Attraverso i materiali come legno, ferro e di recupero, l'artista crea opere che evocano la precarietà della vita e la inevitabilità della morte ma con un senso poetico e di leggerezza. La sua arte è un omaggio alla bellezza dell'oscurità, un invito a esplorare le profondità dell'anima umana, un viaggio nel cuore della vanitas, dove la bellezza e la decadenza si incontrano in un gioco di ombre. Evocando l'oscurità e la potenza del simbolismo, le opere di Sette tendono a trasportare l'osservatore in quel lato nascosto del pensiero che rifiutiamo come una negatività, ma che viene proposto come un simbolo di rinascita, di continuità.
La ricerca dell'artista si muove sul delicato crinale tra bellezza e decadenza, dove la materia grezza viene elevata a una dimensione poetica e di inaspettata leggerezza.

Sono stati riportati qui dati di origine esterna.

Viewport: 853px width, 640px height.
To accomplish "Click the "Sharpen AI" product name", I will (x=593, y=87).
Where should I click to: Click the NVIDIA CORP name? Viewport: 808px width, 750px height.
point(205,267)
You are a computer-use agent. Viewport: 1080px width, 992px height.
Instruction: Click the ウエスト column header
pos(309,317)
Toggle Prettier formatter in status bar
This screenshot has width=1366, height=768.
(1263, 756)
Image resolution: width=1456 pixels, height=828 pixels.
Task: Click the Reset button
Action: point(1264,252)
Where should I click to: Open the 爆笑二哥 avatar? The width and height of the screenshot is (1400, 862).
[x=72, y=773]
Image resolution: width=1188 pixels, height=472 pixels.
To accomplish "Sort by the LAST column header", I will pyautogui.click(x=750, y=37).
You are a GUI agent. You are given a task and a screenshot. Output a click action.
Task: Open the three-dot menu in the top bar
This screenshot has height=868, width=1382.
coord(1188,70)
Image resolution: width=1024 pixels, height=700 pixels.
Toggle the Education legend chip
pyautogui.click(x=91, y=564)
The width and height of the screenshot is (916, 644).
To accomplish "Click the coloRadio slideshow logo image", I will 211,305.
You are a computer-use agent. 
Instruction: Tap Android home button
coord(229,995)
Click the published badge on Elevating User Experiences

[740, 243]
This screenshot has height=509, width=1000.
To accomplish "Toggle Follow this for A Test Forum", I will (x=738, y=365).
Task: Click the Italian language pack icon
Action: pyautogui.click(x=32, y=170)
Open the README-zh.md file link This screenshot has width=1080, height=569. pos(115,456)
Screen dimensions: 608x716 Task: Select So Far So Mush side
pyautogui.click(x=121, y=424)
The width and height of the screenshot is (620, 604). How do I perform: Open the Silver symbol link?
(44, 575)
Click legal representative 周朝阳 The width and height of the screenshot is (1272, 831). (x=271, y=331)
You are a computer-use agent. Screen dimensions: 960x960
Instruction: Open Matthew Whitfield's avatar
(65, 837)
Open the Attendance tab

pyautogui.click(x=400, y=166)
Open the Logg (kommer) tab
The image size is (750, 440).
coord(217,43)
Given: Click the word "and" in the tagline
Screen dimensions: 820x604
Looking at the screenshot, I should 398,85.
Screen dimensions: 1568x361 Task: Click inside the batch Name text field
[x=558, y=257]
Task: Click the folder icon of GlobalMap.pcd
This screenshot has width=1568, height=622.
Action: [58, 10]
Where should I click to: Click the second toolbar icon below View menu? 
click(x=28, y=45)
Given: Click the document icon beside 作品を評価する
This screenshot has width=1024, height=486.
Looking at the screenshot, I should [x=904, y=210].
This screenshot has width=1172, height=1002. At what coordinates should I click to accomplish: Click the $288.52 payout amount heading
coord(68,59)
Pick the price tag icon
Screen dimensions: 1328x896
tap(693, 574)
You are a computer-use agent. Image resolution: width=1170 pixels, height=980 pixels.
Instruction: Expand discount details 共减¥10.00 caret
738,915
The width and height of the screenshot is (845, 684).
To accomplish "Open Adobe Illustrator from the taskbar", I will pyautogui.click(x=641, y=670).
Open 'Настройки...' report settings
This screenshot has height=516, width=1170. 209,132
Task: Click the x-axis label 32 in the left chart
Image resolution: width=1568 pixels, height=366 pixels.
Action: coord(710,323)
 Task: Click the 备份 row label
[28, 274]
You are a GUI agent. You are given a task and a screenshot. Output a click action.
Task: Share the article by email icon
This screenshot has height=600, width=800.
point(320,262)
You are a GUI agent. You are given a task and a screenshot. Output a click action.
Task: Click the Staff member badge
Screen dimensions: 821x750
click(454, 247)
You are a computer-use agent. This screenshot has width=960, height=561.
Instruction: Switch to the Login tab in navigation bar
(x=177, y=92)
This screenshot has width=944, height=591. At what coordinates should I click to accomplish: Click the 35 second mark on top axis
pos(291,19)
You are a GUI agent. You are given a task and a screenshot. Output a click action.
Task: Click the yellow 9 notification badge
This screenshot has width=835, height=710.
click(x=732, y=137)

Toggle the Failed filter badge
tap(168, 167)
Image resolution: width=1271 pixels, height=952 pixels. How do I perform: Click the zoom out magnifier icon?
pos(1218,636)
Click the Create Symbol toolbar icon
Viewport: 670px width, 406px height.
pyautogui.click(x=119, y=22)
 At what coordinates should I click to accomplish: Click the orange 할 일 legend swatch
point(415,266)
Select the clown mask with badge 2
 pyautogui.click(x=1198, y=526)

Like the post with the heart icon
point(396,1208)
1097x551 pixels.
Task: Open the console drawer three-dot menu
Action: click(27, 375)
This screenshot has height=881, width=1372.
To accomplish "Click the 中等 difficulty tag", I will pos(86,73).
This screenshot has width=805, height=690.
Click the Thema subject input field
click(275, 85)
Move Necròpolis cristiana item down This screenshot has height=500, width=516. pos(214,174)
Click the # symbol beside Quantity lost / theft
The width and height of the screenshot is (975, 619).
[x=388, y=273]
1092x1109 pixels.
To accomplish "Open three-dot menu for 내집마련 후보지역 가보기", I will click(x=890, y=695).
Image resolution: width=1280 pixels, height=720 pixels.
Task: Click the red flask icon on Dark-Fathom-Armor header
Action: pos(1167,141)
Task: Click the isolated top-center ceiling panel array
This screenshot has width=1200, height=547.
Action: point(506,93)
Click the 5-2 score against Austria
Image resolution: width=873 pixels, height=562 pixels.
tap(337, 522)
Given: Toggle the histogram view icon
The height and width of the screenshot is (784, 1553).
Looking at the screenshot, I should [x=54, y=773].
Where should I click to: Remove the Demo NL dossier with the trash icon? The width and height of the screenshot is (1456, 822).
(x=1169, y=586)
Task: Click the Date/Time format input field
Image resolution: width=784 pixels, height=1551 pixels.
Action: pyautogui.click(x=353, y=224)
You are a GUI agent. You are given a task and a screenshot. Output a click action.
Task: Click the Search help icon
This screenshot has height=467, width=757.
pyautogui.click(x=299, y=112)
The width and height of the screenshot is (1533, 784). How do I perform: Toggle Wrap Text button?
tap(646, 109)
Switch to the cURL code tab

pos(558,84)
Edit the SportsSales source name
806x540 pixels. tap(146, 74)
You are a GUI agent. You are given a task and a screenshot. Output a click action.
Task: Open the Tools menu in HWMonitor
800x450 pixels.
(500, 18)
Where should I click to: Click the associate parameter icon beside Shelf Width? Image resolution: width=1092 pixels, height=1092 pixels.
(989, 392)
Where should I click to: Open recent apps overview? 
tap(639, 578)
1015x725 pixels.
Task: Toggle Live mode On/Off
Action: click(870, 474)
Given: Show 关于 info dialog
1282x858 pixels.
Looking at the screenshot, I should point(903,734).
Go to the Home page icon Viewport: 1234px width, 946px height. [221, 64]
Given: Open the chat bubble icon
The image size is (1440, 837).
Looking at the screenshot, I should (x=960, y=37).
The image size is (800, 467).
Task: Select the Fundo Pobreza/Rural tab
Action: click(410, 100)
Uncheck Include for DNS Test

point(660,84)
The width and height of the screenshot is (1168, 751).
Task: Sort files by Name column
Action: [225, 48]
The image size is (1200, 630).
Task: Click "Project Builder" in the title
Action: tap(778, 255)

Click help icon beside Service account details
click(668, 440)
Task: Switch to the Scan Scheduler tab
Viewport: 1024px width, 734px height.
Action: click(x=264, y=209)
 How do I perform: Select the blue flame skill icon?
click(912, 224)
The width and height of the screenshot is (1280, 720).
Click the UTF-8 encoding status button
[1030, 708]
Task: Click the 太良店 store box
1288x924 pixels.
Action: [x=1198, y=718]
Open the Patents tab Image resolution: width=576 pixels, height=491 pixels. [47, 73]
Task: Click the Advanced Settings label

Come sottolineato dalla storica dell'arte Claudia Andreotta, l'ombra non è qui un semplice espediente tecnico, ma il fulcro semantico di un "audace cantore dell'aldilà". Sette spoglia l'iconografia della morte di ogni eccesso macabro, proponendo sculture monocrome ed eleganti che evocano una danse macabre solitaria. Le sue opere, solcate da fili che simboleggiano il legame viscerale dell'uomo con l'esistenza, raccontano di una fragilità accettata lucidamente, celebrando la vita proprio nel momento in cui se ne riconosce la natura effimera.